How LinearB Calculates AI Attribution
Learn how LinearB identifies AI-assisted development across your codebase. This article explains how AI attribution is calculated using commit signals and AI tool data, how confidence thresholds work, and how results are applied to commits and pull requests.
Overview
LinearB identifies and measures AI-assisted development by combining explicit Git signals with AI tool usage signals that are correlated with coding activity in Git.
This article explains, at a high level, how LinearB determines whether code changes show signs of AI assistance and how that attribution is reflected in AI Analytics and related reporting.
AI Attribution Methods
LinearB uses two primary signal types to identify AI-assisted development:
1. Git-Based Attribution
Some AI tools add metadata to commits when developers create code using the tool.
- How it works: The commit includes a
Co-authored-bysignature or similar Git metadata added by the AI tool. - What this means: When this metadata is present, LinearB can identify the commit as AI-assisted based on the Git signal.
- Limitations: Not all tools or developer workflows add this metadata automatically.
2. AI Tool Usage Signals
When Git metadata is not available, LinearB uses heuristic signals from connected AI tools.
- How it works: LinearB correlates AI tool usage API data with coding activity in Git.
- Data sources: Supported AI tools such as Claude, GitHub Copilot, Cursor, and Amazon Q.

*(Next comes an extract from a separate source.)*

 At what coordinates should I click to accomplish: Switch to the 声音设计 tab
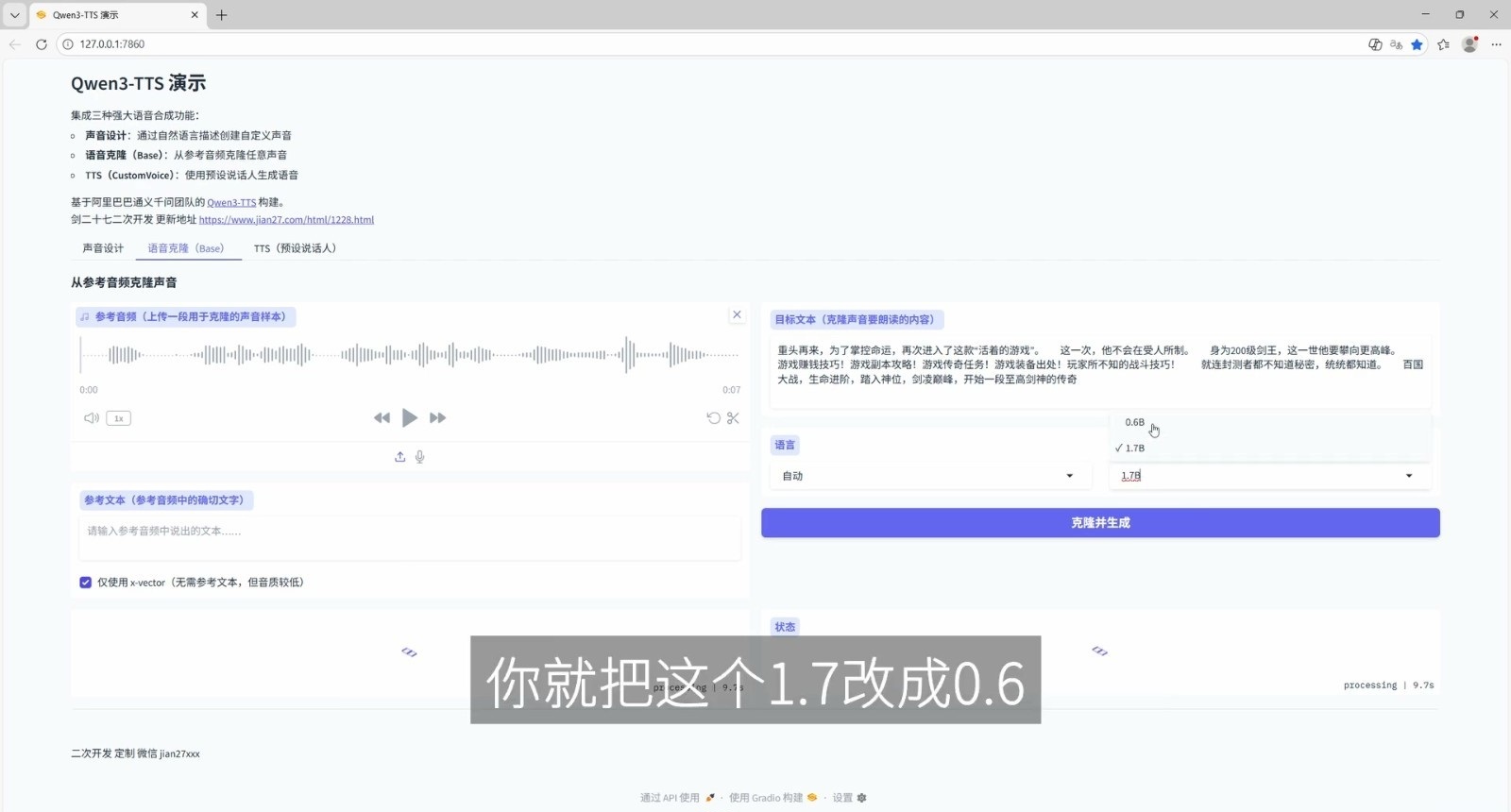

- What this means: LinearB can identify patterns that indicate AI-assisted development even when explicit Git metadata is not present.
- Timing: AI tool usage data may be processed after the coding activity occurs.
Commit-Level Attribution
LinearB evaluates commits using the available AI attribution signals.
- Git-based attribution is used when explicit AI-related Git metadata is present.
- Heuristic attribution is used when AI tool usage signals correlate with Git activity.
The available signals determine whether commit activity is classified as AI-assisted in LinearB reporting.
Pull Request Attribution
LinearB reflects AI attribution at the pull request level because a pull request represents a complete unit of work.
When LinearB detects AI-assisted activity associated with a pull request, that pull request may be classified as AI-assisted in AI Analytics and related reporting.
Data Requirements
- Git data must be properly synced in LinearB.
- AI tool integrations must be connected for AI tool usage signals to be available.
- AI tool users must be mapped to LinearB users so activity can be associated with the correct contributors.
Limitations
- Not all AI tools add Git metadata to commits.
- AI tool usage signals depend on the data available from each connected AI provider.
- AI usage data may be delayed depending on the provider and integration path.
- Code copied manually from an AI chat interface may not be detected unless it is represented in a supported signal.
- Different AI tools provide different levels of signal coverage.
Where AI Attribution Appears
- AI Analytics
- AI Insights
- AI Adoption
- AI-related views and filters across LinearB reporting, where supported
FAQ
Is AI attribution always exact?
Some signals, such as explicit Git metadata, provide direct evidence of AI usage. Other signals are heuristic and depend on correlation between AI tool usage and Git activity.
Why is AI usage missing for some developers?
This may occur if AI tools are not connected, usage data is delayed, or AI tool users are not mapped to LinearB users.
Does LinearB detect every AI interaction?
No. LinearB relies on supported Git and AI tool signals. Some workflows, such as manually copying code from an AI chat interface, may not be detected.
Why can AI attribution differ between tools?
Different AI tools expose different types of usage data and metadata, so the available attribution signals may vary by provider.